Google Fiber is still barely a blip on the internet landscape, but it's shaken up the largely stagnant world of wired broadband. Not long after Google announced that its gigabit internet service would be coming to Austin, Texas, AT&T has followed up with its own announcement: it intends to build a competing high-speed fiber optic network that could also reach gigabit speeds. AT&T says the expansion is part of a larger operation called Project VIP, a long-term upgrade program from 2012 that largely involves building out LTE and expanding the reach of its current broadband offerings.

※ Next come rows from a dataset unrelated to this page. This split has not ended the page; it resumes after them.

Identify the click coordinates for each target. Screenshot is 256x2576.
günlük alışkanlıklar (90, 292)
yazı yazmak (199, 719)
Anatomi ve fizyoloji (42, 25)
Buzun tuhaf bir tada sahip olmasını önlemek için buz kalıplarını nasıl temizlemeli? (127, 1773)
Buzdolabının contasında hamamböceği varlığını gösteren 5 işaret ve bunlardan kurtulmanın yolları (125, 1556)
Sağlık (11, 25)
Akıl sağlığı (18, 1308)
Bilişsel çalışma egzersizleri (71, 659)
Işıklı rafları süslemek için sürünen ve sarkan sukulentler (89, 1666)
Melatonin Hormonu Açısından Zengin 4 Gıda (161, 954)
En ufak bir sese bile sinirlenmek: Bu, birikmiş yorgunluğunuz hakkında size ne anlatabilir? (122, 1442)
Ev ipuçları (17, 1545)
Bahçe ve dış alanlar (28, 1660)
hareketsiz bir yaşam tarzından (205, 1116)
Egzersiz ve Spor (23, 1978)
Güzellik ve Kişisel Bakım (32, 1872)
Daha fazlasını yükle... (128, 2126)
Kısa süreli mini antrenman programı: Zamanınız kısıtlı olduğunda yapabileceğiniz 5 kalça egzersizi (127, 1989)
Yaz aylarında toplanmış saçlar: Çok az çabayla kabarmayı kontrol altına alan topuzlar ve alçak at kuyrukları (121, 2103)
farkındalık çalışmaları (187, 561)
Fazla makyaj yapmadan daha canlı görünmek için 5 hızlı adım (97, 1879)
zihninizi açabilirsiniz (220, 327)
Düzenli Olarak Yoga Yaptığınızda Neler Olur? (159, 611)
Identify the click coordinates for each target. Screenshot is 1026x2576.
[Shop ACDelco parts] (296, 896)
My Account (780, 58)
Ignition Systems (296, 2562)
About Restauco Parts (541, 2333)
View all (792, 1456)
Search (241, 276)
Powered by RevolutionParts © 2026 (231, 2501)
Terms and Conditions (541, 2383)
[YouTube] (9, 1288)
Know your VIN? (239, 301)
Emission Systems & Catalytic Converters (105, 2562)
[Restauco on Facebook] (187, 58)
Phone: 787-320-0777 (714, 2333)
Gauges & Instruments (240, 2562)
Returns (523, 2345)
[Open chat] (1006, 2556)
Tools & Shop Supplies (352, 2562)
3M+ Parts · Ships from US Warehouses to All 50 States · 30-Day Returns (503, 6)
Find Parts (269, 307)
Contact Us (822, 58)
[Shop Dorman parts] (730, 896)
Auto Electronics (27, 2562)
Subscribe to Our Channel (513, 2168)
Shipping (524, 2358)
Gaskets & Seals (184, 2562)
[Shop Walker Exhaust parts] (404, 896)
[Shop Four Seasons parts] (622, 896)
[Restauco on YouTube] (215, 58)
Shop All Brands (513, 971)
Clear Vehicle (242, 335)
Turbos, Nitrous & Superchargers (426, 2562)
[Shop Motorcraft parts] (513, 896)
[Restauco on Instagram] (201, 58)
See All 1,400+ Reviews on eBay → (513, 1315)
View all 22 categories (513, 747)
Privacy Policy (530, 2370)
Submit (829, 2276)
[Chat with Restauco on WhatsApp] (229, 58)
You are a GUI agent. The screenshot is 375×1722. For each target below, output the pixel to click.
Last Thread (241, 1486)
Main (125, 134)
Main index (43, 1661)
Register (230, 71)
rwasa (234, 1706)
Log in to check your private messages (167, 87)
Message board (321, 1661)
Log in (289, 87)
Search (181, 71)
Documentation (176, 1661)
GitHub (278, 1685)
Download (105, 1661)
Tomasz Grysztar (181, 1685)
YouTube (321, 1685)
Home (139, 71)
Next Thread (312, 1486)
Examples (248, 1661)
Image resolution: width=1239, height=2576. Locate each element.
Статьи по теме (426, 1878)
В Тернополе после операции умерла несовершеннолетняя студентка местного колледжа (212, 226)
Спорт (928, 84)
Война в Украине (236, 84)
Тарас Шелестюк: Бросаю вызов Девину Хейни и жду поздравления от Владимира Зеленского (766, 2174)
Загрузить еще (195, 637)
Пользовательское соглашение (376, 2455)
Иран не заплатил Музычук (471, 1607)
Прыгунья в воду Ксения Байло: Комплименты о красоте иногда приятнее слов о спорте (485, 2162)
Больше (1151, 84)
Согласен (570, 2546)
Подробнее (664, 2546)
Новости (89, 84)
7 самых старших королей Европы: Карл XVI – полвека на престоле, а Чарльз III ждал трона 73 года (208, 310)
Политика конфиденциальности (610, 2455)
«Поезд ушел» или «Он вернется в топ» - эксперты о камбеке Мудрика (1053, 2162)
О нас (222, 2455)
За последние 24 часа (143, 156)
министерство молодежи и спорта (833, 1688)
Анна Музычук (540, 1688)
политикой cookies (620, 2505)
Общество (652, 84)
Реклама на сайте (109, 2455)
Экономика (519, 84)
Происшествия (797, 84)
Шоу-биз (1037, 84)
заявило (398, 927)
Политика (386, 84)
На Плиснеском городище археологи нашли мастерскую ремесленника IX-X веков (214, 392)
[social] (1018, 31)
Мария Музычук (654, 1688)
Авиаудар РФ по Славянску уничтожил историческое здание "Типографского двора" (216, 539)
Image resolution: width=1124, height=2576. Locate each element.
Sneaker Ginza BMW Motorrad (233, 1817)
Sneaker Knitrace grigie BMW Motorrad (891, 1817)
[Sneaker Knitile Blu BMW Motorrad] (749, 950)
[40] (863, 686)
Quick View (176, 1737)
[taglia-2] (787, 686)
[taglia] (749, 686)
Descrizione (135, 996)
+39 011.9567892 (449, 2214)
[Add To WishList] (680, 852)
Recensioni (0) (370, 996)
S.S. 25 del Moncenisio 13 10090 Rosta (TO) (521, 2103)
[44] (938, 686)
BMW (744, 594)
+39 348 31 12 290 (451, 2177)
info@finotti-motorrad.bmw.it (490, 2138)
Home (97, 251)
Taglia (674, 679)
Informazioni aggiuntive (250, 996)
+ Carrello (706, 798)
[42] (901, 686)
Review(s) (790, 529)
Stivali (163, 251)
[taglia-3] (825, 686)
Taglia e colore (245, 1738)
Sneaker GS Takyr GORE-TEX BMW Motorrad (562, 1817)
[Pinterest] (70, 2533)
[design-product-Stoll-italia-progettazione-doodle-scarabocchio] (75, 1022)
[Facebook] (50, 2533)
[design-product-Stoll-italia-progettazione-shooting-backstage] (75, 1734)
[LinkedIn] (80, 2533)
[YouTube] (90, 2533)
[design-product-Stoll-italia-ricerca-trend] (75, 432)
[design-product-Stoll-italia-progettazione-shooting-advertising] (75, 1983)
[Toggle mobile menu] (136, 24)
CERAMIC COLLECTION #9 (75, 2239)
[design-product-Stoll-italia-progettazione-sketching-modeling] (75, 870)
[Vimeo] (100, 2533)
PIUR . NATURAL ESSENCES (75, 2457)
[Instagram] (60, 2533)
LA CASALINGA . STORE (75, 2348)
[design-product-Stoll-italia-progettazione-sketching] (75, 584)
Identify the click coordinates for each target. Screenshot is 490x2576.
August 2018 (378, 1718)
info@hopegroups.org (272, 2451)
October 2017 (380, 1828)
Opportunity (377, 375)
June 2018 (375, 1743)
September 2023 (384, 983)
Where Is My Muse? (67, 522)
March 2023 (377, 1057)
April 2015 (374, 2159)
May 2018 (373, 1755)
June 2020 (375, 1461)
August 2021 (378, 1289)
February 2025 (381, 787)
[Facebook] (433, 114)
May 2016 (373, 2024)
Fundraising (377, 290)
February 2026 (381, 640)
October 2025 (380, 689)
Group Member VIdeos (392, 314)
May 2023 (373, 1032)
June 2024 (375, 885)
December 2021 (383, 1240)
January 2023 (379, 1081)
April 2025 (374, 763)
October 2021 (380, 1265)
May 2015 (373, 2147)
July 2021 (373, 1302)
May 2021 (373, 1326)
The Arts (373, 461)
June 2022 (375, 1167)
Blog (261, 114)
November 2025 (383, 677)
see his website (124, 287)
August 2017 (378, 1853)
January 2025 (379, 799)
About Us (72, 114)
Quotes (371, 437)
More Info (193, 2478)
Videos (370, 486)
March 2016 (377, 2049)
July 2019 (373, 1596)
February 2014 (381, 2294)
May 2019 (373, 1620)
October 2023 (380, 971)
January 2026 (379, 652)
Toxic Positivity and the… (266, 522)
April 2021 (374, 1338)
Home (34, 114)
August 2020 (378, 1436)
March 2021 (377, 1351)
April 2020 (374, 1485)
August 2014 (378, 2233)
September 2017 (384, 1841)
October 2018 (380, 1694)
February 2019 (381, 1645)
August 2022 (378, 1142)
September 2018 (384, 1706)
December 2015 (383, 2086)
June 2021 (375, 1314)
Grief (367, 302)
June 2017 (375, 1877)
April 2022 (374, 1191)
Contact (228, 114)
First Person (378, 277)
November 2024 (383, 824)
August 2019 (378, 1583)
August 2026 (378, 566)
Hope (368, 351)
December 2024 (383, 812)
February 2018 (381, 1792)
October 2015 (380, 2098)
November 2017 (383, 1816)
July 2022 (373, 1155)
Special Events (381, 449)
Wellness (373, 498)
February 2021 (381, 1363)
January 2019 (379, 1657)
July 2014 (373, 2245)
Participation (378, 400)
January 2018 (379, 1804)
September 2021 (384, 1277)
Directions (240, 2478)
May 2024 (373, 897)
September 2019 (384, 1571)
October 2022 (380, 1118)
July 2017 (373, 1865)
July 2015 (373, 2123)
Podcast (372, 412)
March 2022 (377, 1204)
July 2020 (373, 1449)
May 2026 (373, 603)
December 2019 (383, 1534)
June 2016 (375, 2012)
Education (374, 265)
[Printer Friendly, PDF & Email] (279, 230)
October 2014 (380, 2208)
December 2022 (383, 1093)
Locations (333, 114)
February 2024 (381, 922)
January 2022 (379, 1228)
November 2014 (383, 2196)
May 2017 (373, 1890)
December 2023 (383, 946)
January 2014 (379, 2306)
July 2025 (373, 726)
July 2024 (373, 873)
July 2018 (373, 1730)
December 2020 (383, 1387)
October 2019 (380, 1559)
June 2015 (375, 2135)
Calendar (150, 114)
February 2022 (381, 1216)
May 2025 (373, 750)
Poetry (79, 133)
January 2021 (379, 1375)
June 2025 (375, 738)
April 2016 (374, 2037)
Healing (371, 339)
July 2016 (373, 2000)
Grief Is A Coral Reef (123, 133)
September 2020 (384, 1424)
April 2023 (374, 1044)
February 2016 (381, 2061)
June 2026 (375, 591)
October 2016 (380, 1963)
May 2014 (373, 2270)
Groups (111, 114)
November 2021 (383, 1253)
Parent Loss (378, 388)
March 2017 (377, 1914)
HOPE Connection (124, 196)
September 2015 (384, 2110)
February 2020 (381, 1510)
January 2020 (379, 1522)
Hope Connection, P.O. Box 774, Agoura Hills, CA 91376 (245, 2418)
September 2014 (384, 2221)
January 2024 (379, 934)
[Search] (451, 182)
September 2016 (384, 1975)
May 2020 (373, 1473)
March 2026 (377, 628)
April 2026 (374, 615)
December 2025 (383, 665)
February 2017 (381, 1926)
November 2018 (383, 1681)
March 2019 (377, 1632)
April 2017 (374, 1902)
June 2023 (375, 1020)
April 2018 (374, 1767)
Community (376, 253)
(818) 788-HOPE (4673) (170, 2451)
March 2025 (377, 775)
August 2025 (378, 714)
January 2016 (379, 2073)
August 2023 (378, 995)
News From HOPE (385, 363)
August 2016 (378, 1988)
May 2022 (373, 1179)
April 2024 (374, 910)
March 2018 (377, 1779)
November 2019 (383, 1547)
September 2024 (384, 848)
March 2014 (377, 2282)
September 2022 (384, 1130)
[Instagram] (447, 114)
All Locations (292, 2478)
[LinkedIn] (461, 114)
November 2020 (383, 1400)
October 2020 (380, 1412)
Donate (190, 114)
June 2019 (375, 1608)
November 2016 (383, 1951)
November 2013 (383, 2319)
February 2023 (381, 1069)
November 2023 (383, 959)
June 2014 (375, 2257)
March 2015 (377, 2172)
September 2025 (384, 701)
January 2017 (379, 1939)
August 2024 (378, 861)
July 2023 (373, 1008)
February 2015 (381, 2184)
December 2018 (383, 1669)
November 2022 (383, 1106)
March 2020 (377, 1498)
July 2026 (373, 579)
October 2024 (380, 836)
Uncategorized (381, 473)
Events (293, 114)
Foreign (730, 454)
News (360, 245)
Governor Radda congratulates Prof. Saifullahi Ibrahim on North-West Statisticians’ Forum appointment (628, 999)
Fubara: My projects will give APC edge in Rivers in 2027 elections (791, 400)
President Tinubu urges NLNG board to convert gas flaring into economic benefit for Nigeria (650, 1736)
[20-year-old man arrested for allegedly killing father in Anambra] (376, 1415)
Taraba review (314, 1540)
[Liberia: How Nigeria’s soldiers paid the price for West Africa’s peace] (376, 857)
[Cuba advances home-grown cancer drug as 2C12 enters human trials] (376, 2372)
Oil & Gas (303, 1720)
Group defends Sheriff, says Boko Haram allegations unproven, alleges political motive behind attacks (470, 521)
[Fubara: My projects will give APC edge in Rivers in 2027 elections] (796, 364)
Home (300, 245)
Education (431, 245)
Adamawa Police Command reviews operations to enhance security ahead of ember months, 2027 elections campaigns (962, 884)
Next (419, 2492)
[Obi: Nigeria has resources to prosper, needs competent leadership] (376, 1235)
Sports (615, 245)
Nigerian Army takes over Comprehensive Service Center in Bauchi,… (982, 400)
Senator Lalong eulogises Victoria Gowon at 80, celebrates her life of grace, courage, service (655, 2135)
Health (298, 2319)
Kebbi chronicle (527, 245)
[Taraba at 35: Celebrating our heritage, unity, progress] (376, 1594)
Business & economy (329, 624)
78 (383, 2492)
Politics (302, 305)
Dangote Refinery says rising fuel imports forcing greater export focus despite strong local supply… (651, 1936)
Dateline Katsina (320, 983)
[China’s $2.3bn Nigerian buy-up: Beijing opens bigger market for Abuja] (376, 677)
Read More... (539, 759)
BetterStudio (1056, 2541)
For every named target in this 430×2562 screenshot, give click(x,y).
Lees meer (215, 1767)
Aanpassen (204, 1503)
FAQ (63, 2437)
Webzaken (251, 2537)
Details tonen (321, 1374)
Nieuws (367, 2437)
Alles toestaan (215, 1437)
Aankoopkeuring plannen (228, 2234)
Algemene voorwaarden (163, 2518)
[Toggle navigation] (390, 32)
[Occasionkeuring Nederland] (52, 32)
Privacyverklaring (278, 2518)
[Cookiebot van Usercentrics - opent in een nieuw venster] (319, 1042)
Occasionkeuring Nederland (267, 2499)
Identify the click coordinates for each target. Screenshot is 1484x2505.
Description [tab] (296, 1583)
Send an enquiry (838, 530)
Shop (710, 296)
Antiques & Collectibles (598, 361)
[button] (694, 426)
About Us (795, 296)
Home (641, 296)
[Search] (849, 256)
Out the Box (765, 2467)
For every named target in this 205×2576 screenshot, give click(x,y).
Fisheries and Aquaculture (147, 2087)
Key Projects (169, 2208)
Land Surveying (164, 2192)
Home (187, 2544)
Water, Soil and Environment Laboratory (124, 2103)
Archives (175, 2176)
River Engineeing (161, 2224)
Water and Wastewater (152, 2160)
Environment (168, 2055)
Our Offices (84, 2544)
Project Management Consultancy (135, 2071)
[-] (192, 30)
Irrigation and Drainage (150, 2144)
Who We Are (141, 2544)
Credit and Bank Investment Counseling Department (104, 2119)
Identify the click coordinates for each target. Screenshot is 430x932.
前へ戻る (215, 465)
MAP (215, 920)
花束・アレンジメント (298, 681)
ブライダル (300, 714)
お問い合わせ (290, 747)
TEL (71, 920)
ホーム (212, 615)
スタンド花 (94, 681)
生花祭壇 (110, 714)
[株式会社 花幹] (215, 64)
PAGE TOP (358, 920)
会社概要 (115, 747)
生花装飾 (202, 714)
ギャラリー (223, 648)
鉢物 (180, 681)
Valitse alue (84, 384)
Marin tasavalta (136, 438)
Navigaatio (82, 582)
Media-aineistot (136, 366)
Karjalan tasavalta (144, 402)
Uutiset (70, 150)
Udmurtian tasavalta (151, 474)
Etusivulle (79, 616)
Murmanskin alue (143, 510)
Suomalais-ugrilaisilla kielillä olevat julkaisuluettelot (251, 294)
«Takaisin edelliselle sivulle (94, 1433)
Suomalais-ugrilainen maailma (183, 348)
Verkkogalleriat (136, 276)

This isn't the first time AT&T has tried to follow in Google's footsteps. When the first Fiber markets launched in Kansas City, AT&T and Time Warner started talks with city officials, trying to reach a "parity agreement" that would give them the same incentives Google got for building ultra-fast internet. The Austin expansion is no different. "AT&T's expanded fiber plans in Austin anticipate it will be granted the same terms and conditions as Google," it says in a statement, "on issues such as geographic scope of offerings, rights of way, permitting, state licenses, and any investment incentives." There's certainly a consumer competition aspect at play here, but this announcement is likely also spurred by the simple desire not to lose out on any perks now that Google has paved the way.

Competition for high-speed internet is an unmitigated good, but AT&T has a long ways to go before it's a viable Fiber alternative. The company's U-verse service currently advertises download speeds of 24Mbps compared to Google's 1000Mbps, and its competitor Time Warner has warned that consumers simply don't want gigabit networks. AT&T hasn't announced any kind of timeline, and current customers in Austin probably shouldn't get their hopes up yet.